THE THIRD DEFENCE – BREACH

[60] The Defendants’ third defence is that Tower breached the lease by failing to provide premises that were fit for the purposes for which they were leased, being jewellery manufacturing and retail sales. At the heart of this defence is the allegation that Plaintiff failed to provide adequate security.

[61] Tower argues that the Defendants appear to be claiming that the alleged representations made by Tower (which form the basis of the Defendants’ first defence) should be regarded as tacit terms of the lease agreement, or perhaps terms orally agreed between the parties. The Defendants do not, however, plead any tacit term or oral agreement. It may not have been necessary to do so. The Defendants point out that the premises were expressly leased for the purposes of “Jewellery manufacturing and Retail”.26 As a result of the robbery, it became clear that they could not be used as such. They were not, it is alleged, fit for the purpose for which they were leased in the first place, at least following the robbery. The Defendants aver that this amounted to a breach of the lease agreement.27 The underlying reason for this alleged breach is that the security services provided by Tower were proven to be inadequate28 and, the Defendants allege, Unitools could in these circumstances claim compensation by way of an abatement of rental and/or damages.29

[62] Tower has pointed to clause 26.1 of the lease agreement, which says that “Security of and control of access to the Premises shall be the responsibility of the Tenant.” It has interpreted clause 26.1 to mean that Unitools, not Tower, was responsible for security. In my view, this fails to appreciate that a distinction is drawn in the lease agreement between the “Premises” that were leased (being “Office OF60G004, at 6 Sturdee Avenue, Rosebank”), the “Building” (i.e., the building in which the leased premises are located), and the “Property” (i.e., the property on which the Building is built) and that various provisions of the lease expressly indicate that Tower was indeed responsible for providing or arranging some form of security services, at the very least for the “Building” or the “Property”. For example:

[62.1] Clause 1.1.11 of the General Conditions defines the Operating Costs, to which Unitools was obliged to contribute, as “reasonable costs incurred by the Landlord in respect of maintaining and running the Building and/or Property”.30 One of these costs, specified in clause 1.1.11.3 of the lease, is “security expenses”.

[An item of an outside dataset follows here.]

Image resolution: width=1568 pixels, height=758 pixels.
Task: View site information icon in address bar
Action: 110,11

[62.2] Clause 14.7 of the General Conditions provides inter alia that “Should the Tenant require access to the Premises outside normal business hours, the Tenant shall obtain the Landlord's consent and the Landlord shall, having regard to its security services and the other provisions of this Lease, be entitled to make its consent conditional upon any terms and conditions which the Landlord in its sole and absolute discretion may deem necessary for the proper administration and/or security of the Premises or of the Building31.

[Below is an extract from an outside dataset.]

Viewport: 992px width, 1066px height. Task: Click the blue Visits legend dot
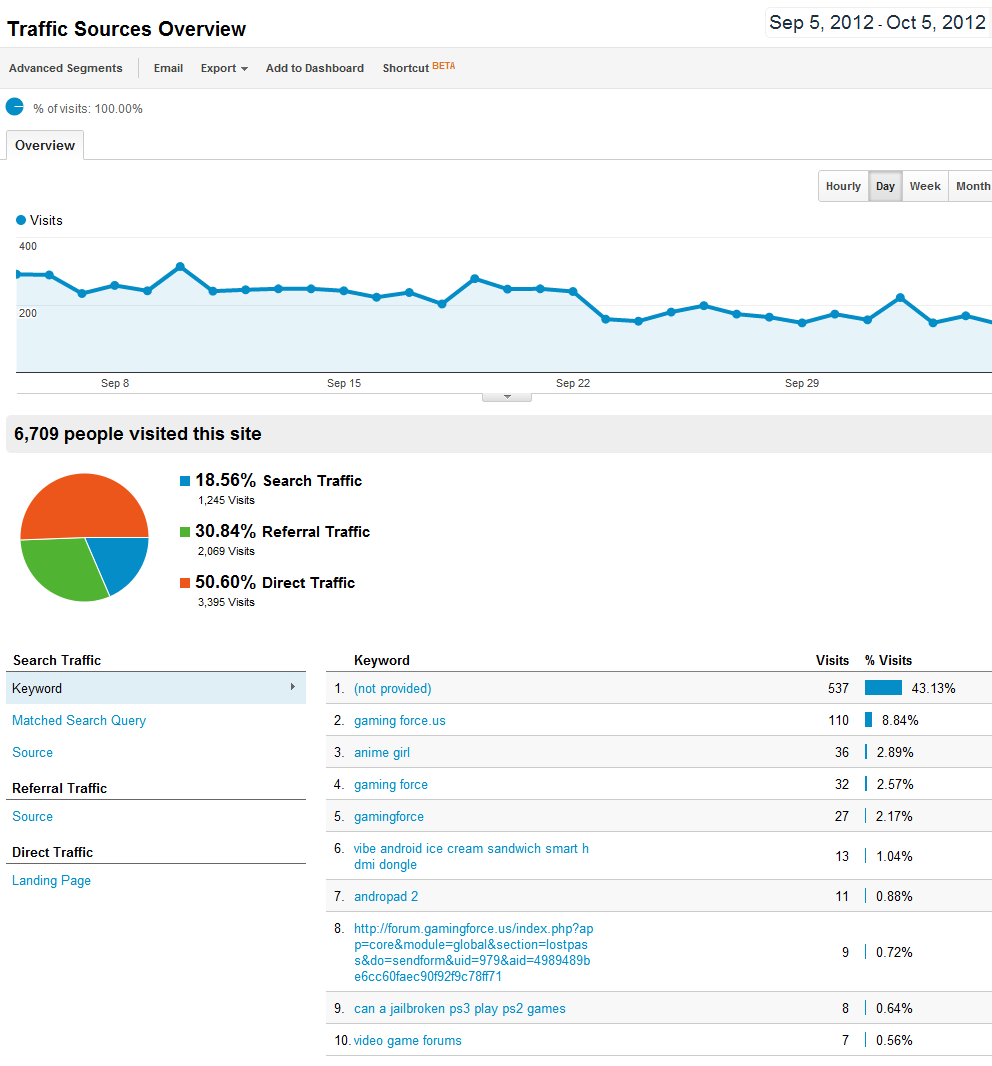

[62.3] Clause 26.2, albeit rather cryptic, also suggests that Tower assumed some responsibility for security services under the lease. It provides: “The Tenant shall join and be and remain a member of good standing of a building security association (“Association”), if any, that may be promoted or approved by the Landlord and having as its members the tenants of the Building, the object of which shall be the promotion of the security of the Building and the safety of the tenants thereof. The Tenant shall pay to the Association all such reasonable membership fees, subscriptions, contributions and levies as the Association shall from time to time by its rules lawfully require, which amounts shall be covered in the Operating Costs set out in paragraph 7.2 of the Schedule”.32

[63] Given these clauses, I am prepared to assume in favour of the Defendants that their contention that Tower would provide security services, at least for the Building and the Property, is not in conflict with the express terms of the lease. While Unitools may have had a contractual obligation to secure the “office” that was leased as well as to control access to it, Tower cannot be said to have no obligation in relation to security services for the building in, and the property on, which it was situated.

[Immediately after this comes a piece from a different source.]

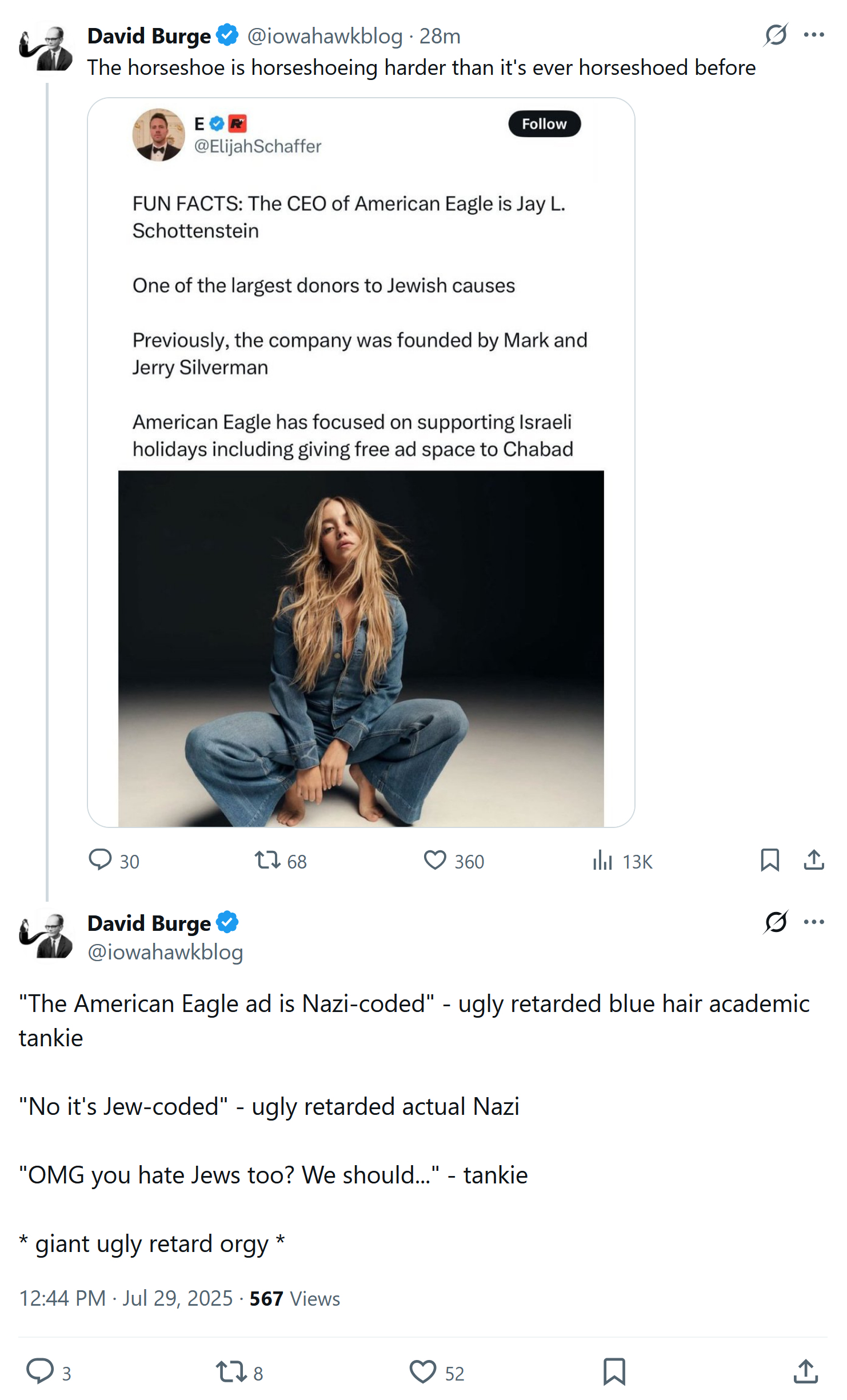The image size is (847, 1400).
Task: Like the top post with 360 likes
Action: [435, 860]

[64] If Tower had an obligation to provide such security services, the questions of its adequacy, whether that obligation was breached, and whether it could thus be said that Tower failed to provide premises that were suitable for the purposes for which they were leased, are ones which raise factual disputes that can only be dealt with at trial.

[65] Nevertheless, there remains an insurmountable obstacle in the way of the Defendants. It is clause 29.2 of the lease.33 This is an exemption clause,34 which in my view precludes any claim against Tower for an abatement of rental and/or damages in these circumstances.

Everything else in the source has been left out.